Mais pour passer la barre de Bruxelles, la France va tout de même devoir accentuer ses efforts budgétaires. Les traités fixent une réduction minimum du déficit structurel de 0,5 % par an. Une exigence que ne respecte pas la loi pluriannuelle votée par le Parlement à la fin de l’année dernière : l’effort structurel inscrit n’est que de 0,2 % en 2016 et 0,3 % en 2017.

3 à 4 milliards à trouver dès 2015

"Notre plan de 50 milliards d’économies permet de respecter l’effort minimum requis en 2016 et 2017", répond Michel Sapin aux Échos. Une façon de dire que le chiffre de 0,5 % sera atteint sans économies supplémentaires, grâce notamment à la chute des intérêts de la dette. Sauf qu’avec la révision à la baisse de l’inflation, les mesures envisagées jusqu’à présent n’auront pas le même rendement. Il faudra donc en prendre de nouvelles, comme c’est d’ailleurs déjà le cas pour atteindre les 21 milliards d’économies de 2015.

"Le montant de 21 milliards, qui figurait dans le programme de stabilité d’avril 2014, a été maintenu alors même que les économies résultant du gel de la valeur du point de la fonction publique et de la désindexation de certaines prestations sociales, qui sous-tendaient ces estimations, ont diminué d’au moins 2 milliards du fait de la baisse de l’inflation prévue en 2015", s’était étonnée la Cour des comptes dans son rapport annuel publié le 11 février. Depuis, Michel Sapin a changé de discours. Il explique désormais que les 3 à 4 milliards supplémentaires réclamés par la Commission européenne cette année pour tenir les exigences de réduction minimale du déficit structurel servent en fait à atteindre les 21 milliards...

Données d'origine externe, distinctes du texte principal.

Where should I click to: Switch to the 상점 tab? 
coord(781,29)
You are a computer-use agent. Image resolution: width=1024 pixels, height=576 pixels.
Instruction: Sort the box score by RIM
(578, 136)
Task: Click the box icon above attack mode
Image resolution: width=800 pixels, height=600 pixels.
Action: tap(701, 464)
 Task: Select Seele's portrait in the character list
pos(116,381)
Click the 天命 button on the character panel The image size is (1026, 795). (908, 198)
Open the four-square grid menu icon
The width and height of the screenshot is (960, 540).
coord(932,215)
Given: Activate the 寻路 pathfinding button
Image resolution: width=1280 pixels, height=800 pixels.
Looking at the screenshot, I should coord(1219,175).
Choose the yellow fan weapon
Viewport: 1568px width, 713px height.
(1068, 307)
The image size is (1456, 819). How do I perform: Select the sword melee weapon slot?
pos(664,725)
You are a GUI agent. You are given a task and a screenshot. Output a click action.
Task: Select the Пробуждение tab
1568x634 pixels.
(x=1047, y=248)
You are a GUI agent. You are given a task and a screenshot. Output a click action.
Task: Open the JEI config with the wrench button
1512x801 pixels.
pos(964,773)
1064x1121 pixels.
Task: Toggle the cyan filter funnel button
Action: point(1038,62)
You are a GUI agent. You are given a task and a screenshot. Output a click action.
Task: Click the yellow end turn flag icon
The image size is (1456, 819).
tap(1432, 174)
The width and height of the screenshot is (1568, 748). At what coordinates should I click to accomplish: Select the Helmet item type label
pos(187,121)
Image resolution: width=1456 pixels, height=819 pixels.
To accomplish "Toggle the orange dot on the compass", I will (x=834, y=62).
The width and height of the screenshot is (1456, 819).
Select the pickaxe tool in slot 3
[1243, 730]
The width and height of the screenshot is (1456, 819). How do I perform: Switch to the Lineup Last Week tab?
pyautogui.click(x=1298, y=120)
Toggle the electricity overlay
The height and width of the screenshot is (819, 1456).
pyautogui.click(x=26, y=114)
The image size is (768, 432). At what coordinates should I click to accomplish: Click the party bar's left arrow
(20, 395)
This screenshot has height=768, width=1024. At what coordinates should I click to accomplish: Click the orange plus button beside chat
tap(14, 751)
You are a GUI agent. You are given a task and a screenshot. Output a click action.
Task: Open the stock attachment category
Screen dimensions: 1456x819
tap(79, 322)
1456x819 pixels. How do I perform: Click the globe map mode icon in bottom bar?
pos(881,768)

50 milliards d’économies, un chiffre devenu un symbole politique

La Cour des comptes critique régulièrement le manque de transparence sur la méthode utilisée pour estimer la hausse tendancielle des dépenses publiques, référence qui sert à calculer le montant des économies réalisées. Devenu un symbole politique auquel il ne faut surtout pas toucher, le chiffre de 50 milliards d’économies (dont 21 en 2015) peut donc être maintenu artificiellement. Et pour cause : s’il devait être augmenté, les députés PS frondeurs hurleraient à l’austérité. Au contraire, s’il n’était pas tenu, l’exécutif apparaîtrait comme laxiste. La complexité du sujet est ainsi devenue le meilleur allié du pouvoir pour s’en sortir.

Preuve que l’exécutif n’a aucune envie de voir sa trajectoire budgétaire scrutée de trop près par sa majorité, malgré une trajectoire plus que jamais atteignable, il ne devrait pas la soumettre au vote comme il l’avait pourtant fait en 2013 et 2014. L’année dernière, 41 députés PS s’étaient abstenus et 3 avaient voté contre. Une expérience que le gouvernement ne souhaite pas renouveler, même si la responsabilité du gouvernement n’est pas engagée.